* _Study text_
In its final report, prepared after interviewing more than 200 experts in and out of government, in the U.S. and elsewhere, the commission warned, “It is more likely than not that a weapon of mass destruction will be used in a terrorist attack somewhere in the world by the end of 2013.” The vice chair of the commission explained that the five-year time frame underscores the fact that the threat is not long-term, but a real possibility in the near future.

Note that the warning is that such weapons will be used “somewhere in the world.” In other words, the threat is not to the U.S. alone. It is convenient to think that such dangers are someone else’s problem — they are not. Indians understand that threat, as do Pakistanis — who have suffered horrific acts of terrorism on their own soil. So, too, do Indonesians, Kenyans, Tanzanians and Russians, all of whom have experienced terrorist atrocities. Japan knows firsthand the reality of the WMD threat: The March 1995 Aum Shinrikyo attack on the Tokyo subways and its precursor in Matsumoto were reminders that we too are vulnerable.

* _Stored dataset items_

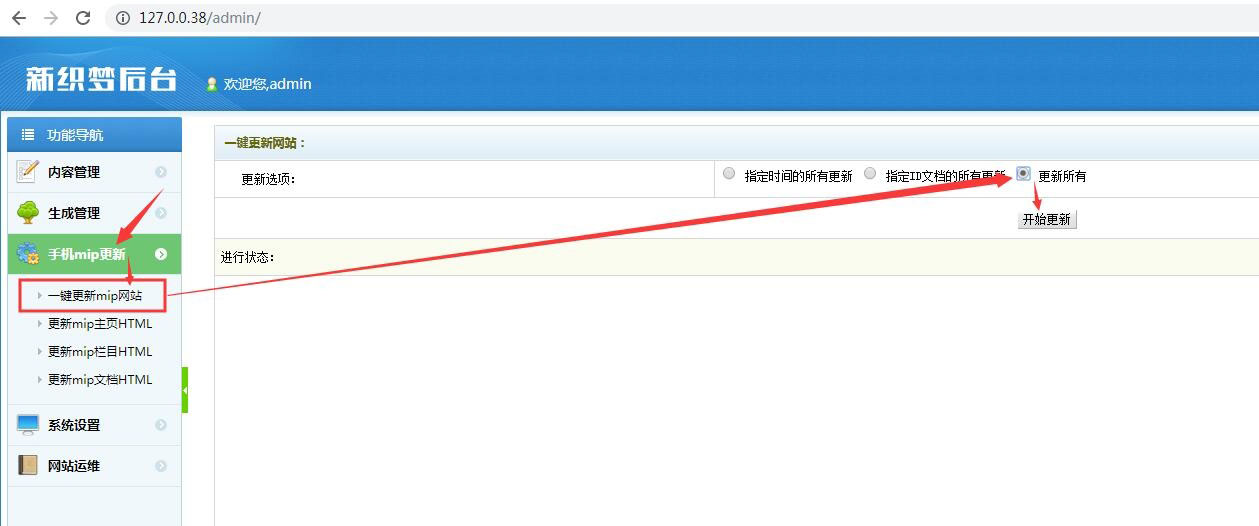Expand 生成管理 section with its arrow
The height and width of the screenshot is (526, 1259).
point(161,213)
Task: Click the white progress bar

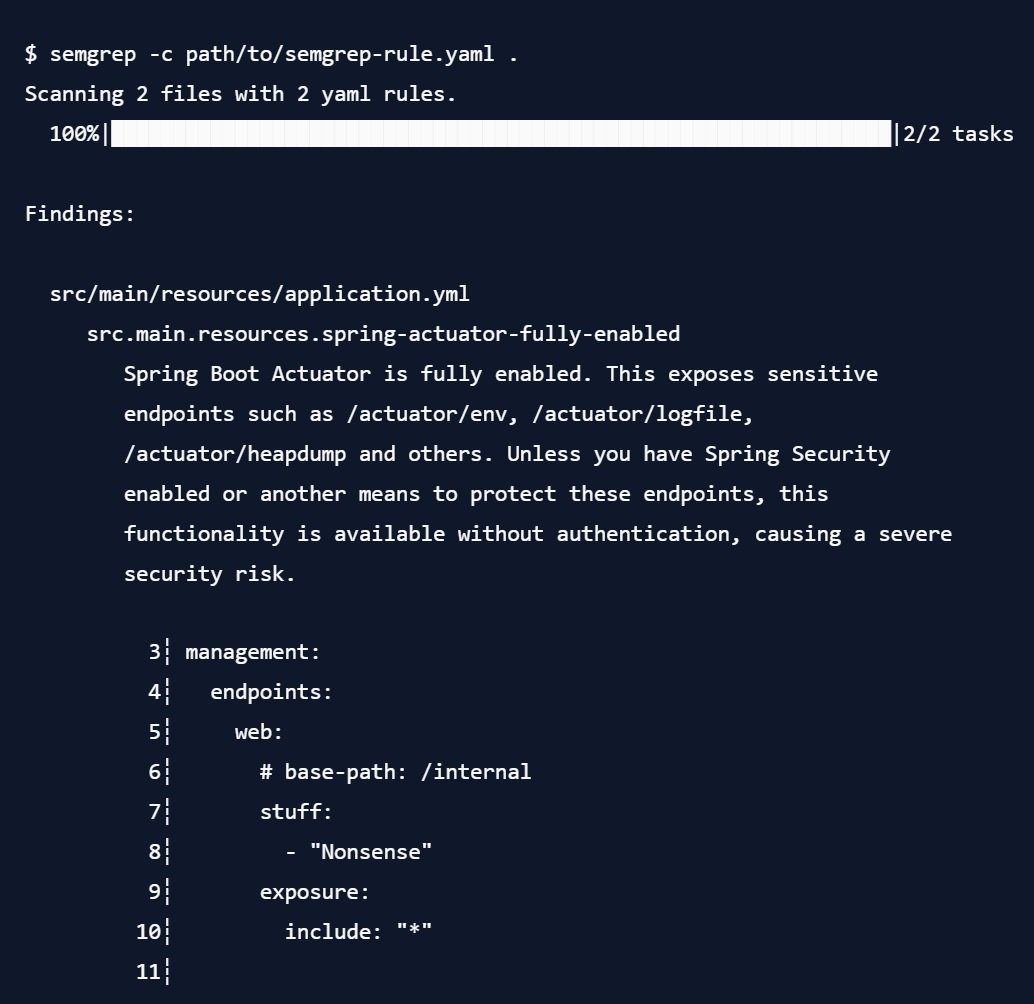Action: click(x=501, y=134)
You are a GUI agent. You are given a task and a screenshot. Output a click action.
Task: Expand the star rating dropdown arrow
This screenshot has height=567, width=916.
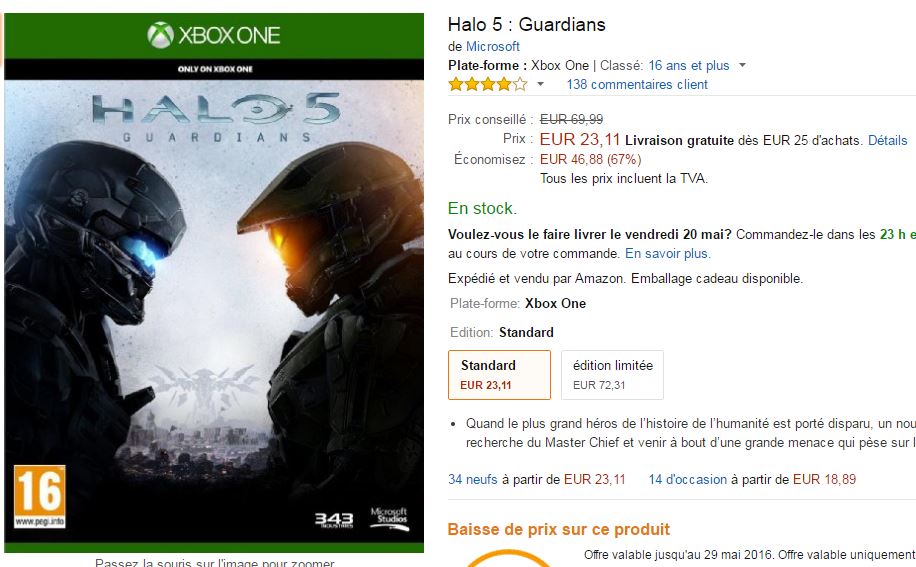[540, 85]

* _Problems to work on_
1. Answer these questions from the text on the terrorist threat:
(a) How many experts did the commission interview for its final report?
(b) By the end of which year did the commission say a weapon of mass destruction would more likely than not be used?
(c) Where was the precursor to the March 1995 Aum Shinrikyo attack on the Tokyo subways?
2. Continue the text on the terrorist threat from the point where it ends.
The material has no connection to the text on the terrorist threat.

* _Answers below_
1.
(a) More than 200.
(b) 2013.
(c) Matsumoto.

2.
The Bush administration was quick to push for concerted action against WMD proliferation. Awakened by the 9/11 attacks, its 2002 National Security Strategy highlighted the threats posed by the nexus of terrorism and technology. But an effective anti-WMD strategy depends on multilateral action. Technology, knowhow and WMD-related materials are widely dispersed. Borders are too porous and nonstate actors are determined to exploit weaknesses in existing nonproliferation regimes. U.N. Security Council Resolution 1540, which requires all states to take concrete steps to fight WMD proliferation, is recognition of this grim reality.

Among its recommendations, the commission calls on all nations to cooperate in eliminating terrorist havens, particularly in South Asia, to secure WMD materials, to counter and defeat terrorist ideology and to constrain the region’s arms race. It urges the Obama administration to prevent Iran and North Korea from possessing uranium-enrichment or plutonium-reprocessing capabilities. While negotiation is the preferred strategy, all options should remain on the table, given the potential consequences of those two states’ acquiring those skills.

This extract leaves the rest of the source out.